In production today, scalerX uses two of those six levels: tenant and workspace. There's one tenant — scalerx — and the tenant-level budget represents the platform's total spend cap. Each user gets a workspace, and the workspace-level budget is the user's personal allowance. When an LLM call lands, the reservation is placed against the user's workspace; that's the only enforcement boundary the platform currently uses.

The other four levels — app, workflow, agent, toolset — are scaffolding for later. The parser already handles them. The Cycles admin API already lets you fund and cap budgets at any level. What's missing is product surface area: scalerX hasn't yet shipped the kind of workflow-builder or agent-template feature that would benefit from per-workflow or per-agent caps. When they do, the integration shape doesn't have to change. The scope string gains a segment, the annotation reads a different SpEL expression, and the budget tree grows another level. No new SDK calls.

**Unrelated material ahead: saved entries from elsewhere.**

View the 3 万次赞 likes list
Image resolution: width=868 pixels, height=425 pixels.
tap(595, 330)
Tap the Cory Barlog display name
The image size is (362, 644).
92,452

This is the part of the integration that paid off most relative to its effort. Choosing scope strings as the primary identifier — rather than, say, a flat budget ID — meant scalerX got a future-proof addressing scheme on day one.

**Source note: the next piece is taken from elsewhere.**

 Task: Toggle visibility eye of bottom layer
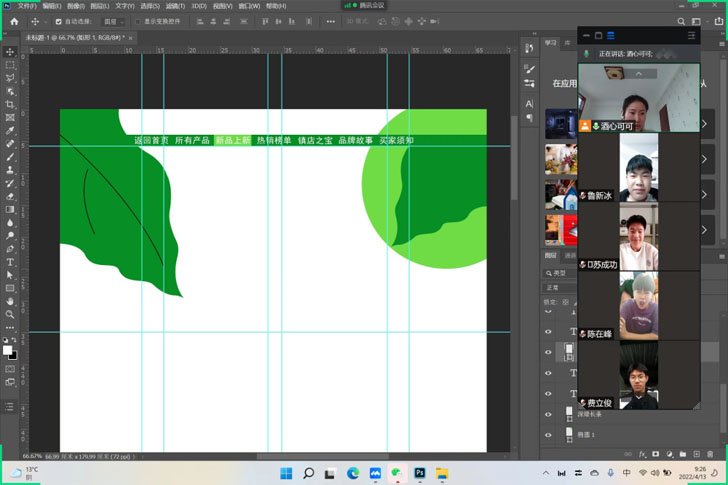click(548, 435)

What the runtime flow actually looks like

scalerX described their flow in five steps: user makes a request, Cycles tries to make a reservation, the LLM call is executed, the reservation is committed, the user gets a response. That's the happy path.

Two reservation paths exist in their codebase. The hot LLM path runs through the @Cycles annotation, where the starter's interceptor builds the workspace-scoped subject from the SpEL expression and handles the reserve/commit/release transitions internally. A second path lives in CyclesBudgetManagementService for admin operations that don't fit a method-annotation shape — for example, programmatic reservations from background jobs, or wallet-side bookkeeping.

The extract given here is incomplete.